I forgot to mention – we caged the cucumbers this time. Makes for much easier finding and picking. Cukes are the same color as the leaves and it’s a bit of a chore to find them when the plant’s sprawled all over the garden. The cages are about 4 feet tall and the plant naturally twines around the cage.

ETA: And the plants take up less space!

These are my veggie beds as of the weekend before last: Big and little vegetable beds.

Also in there is a pic of one of the sunflowers my son insisted on planting. He was disappointed they didn’t grow 12’ tall (as of now they are about 7’ tall). Me, I’m just happy they’ve decided to stay in the ground and not come and attack us in the middle of the night. Sunflowers are creepy.

But look at all the sunflower embryos we’ll be snacking on! The three plants we have have at least 3 flowers apiece. We’ll be pooping shells for months.

Chiming in really late … a technique to try to create more mulchy stuff to rototill in to help the soil is straw bale gardening it is really fantastic for growing potatoes! They are so much easier to rummage out when they are grown. They self deteriorate fairly quickly and are great to till in to loosen up a clay soil, or add organics to sandy soil.

I finally got my first BLT out of my garden last weekend, and have some more tomatoes for one this weekend - and for salads also. I’ve got tons, but they are taking forever to ripen.
We’ve already got tons of beans and snow peas, some zucchinis and eggplants. I’m having stuffed green peppers from my peppers tonight. We put in a weird pole bean, with pretty red flowers and beans, which is both an ornamental and edible. The beans have to get a bit bigger. The lettuce and radishes are over.

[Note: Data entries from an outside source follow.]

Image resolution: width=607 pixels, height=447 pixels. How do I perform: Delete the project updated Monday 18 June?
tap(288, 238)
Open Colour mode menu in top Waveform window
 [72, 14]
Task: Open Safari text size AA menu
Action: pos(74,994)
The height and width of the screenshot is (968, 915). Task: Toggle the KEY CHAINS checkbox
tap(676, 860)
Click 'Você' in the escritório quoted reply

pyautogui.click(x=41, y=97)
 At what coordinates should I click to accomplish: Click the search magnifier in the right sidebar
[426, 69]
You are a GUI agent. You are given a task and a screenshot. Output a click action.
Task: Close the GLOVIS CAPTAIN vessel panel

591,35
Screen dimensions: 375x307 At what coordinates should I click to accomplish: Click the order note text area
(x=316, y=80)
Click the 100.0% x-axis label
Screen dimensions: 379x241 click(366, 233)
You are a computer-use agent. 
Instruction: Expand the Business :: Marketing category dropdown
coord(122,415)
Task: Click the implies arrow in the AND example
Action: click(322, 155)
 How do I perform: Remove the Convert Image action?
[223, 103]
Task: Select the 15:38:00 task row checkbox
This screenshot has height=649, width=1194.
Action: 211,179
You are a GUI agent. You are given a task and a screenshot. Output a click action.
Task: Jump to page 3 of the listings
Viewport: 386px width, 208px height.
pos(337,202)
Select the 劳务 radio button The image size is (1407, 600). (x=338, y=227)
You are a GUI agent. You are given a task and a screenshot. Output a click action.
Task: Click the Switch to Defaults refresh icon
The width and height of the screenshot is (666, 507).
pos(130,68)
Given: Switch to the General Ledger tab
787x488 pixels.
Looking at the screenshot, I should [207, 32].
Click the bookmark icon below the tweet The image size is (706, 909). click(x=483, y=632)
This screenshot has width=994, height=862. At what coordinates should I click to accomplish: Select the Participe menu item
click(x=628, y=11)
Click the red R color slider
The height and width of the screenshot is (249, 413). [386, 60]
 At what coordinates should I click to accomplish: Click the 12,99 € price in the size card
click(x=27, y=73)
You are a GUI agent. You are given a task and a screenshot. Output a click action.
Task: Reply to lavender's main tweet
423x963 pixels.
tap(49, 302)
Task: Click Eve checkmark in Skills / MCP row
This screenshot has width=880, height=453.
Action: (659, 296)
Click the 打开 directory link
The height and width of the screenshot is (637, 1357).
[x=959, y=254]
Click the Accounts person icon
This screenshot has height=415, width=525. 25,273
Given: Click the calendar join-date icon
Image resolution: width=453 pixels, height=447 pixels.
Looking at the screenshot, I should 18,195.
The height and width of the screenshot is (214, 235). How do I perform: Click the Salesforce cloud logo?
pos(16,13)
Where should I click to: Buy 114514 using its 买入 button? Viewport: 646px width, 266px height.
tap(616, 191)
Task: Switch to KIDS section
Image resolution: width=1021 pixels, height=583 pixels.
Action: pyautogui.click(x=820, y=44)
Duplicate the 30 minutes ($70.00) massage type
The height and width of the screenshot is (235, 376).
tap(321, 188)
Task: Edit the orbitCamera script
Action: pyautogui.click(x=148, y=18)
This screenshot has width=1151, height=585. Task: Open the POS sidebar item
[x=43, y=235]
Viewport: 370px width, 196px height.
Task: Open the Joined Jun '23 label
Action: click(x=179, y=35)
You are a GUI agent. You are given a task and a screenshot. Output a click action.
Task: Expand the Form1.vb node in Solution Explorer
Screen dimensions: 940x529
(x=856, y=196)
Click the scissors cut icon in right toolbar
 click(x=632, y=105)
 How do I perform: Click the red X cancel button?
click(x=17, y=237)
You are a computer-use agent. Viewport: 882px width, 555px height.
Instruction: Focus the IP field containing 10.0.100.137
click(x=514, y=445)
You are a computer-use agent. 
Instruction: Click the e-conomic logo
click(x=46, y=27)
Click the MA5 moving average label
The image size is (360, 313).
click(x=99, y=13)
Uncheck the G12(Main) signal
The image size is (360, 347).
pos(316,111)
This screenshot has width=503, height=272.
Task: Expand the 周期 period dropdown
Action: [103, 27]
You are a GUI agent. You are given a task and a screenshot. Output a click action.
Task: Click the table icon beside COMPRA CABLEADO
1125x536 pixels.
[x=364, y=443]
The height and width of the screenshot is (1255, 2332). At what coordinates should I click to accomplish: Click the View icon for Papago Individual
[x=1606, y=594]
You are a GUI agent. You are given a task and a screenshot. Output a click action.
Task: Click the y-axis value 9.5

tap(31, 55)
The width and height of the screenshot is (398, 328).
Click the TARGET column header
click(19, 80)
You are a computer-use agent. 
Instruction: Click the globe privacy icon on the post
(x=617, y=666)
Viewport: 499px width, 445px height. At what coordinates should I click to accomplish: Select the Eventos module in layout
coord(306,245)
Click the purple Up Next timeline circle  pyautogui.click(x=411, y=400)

Our straw mulch has worked very well.

You would mean the scarlet runner bean.

I’ve had horrible problems with fungus since last years flood. The weather this year has been cold. Despite spraying the apple trees they have apple scab all over them to the point where many have split way in to the apples. The tomatoes grew large plants and set fruit a long time ago. They didn’t riprn and now the plants have severe blight. I picked the first two red tomatoes I was waiting for and they were rotten from blight.

Next year I will have to plant a very limited variety of plants that do not support the life cycle of these fungus. No tomatoes or peppers at all.The grapes had no fruit this year and almost died. Where they sprouted has about 6 to 12 inches of new vine, which normally would have been about 6 feet or more in new growth. I’ll have to haul away the leaves, apples and pruned branches from the apple trees this fall to try and control the apple scab. The spore happen in the spring for the most part.

I do have some nice pumpkins, zucchini, lettuce and carrots. The peas were doing good but are now gone. I tried the Hercules pumpkin this year and the variety is now my favorite. Last year I had squash vines grow no longer than 6 inches total all year.

That’s the one. Have you grown it? Any advice on how to prepare it? It’s growing just dandy - since I cleared out a bed by our front fence, I could hang string for it, and it has taken advantage of the string quite nicely.

It has been a strange year. This July was cooler and rainier than a typical Michigan year . I need some bright hot days to turn the tomatoes red. There will be a bunch of them this year. Radishes are gone already. Cucumbers are still flowers. But I have a lot of them. the melons look good too.

I grow some every year. The bright red flowers make a nice looking flowering vine.
I don’t have any special bean recipe. Do what you do with any bean.